* YOUR ASSIGNMENT: A word-for-word copy of the records that follow is needed, with every picture omitted.
*** Begin section ***
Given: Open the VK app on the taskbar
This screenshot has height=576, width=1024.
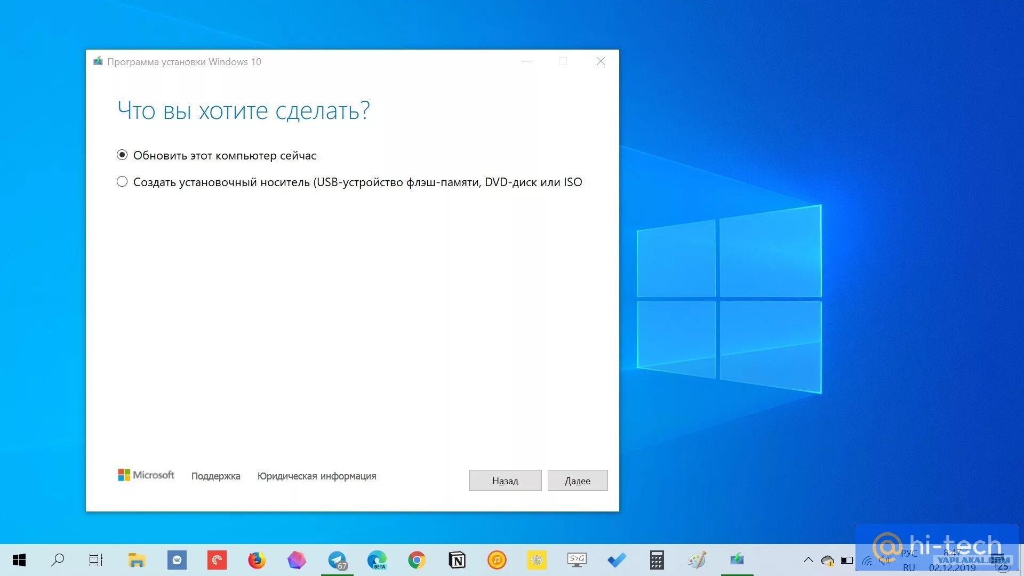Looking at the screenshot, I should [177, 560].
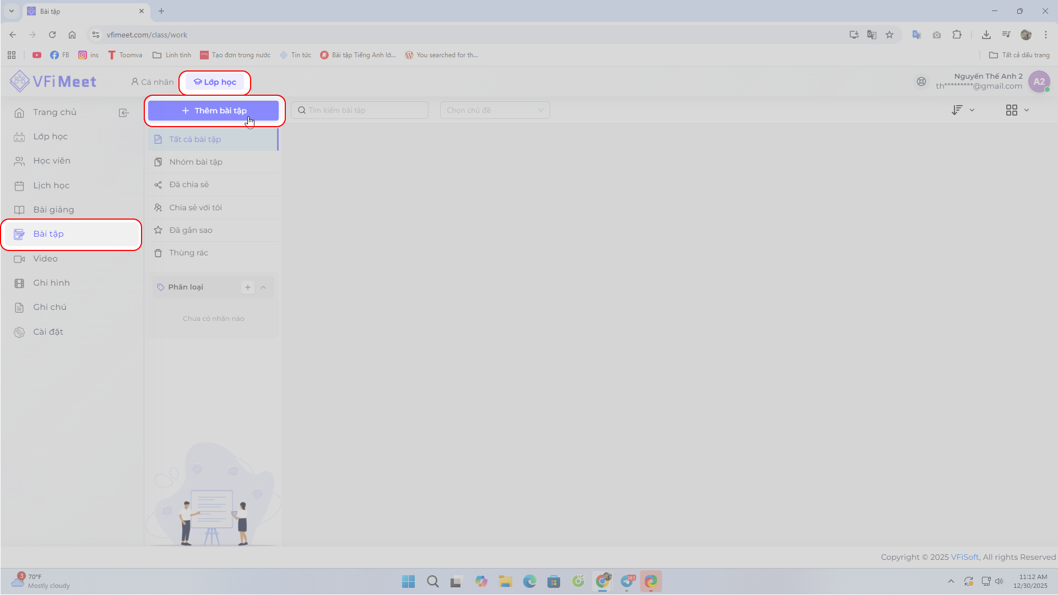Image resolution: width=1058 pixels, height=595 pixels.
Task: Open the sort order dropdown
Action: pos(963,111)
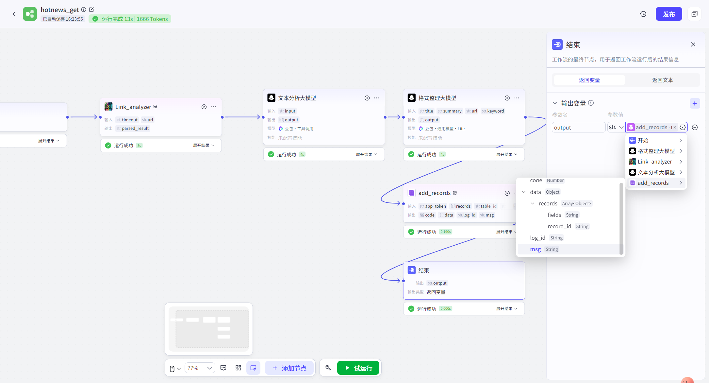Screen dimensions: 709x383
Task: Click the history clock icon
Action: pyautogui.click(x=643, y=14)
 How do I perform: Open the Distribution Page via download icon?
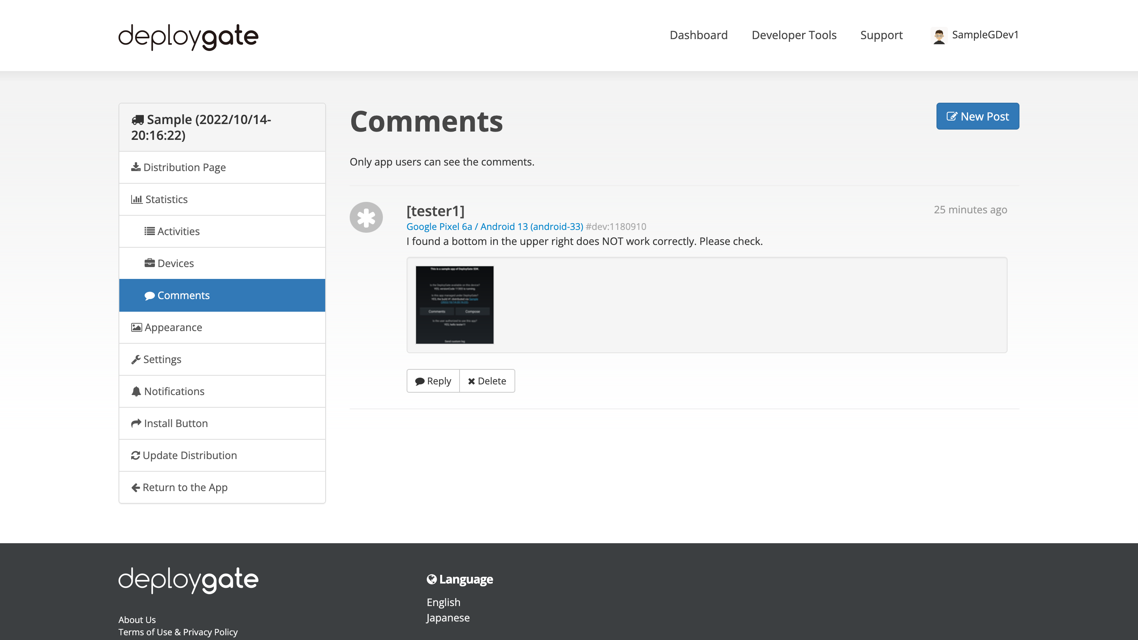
*** End section ***
* OUTPUT FOR THIS EXERCISE:
Given: Open the VK app on the taskbar
This screenshot has height=576, width=1024.
Looking at the screenshot, I should [177, 560].
Image resolution: width=1058 pixels, height=595 pixels.
Task: Open the sort order dropdown
Action: pos(963,111)
Screen dimensions: 709x383
Task: Click the history clock icon
Action: pyautogui.click(x=643, y=14)
 How do I perform: Open the Distribution Page via download icon?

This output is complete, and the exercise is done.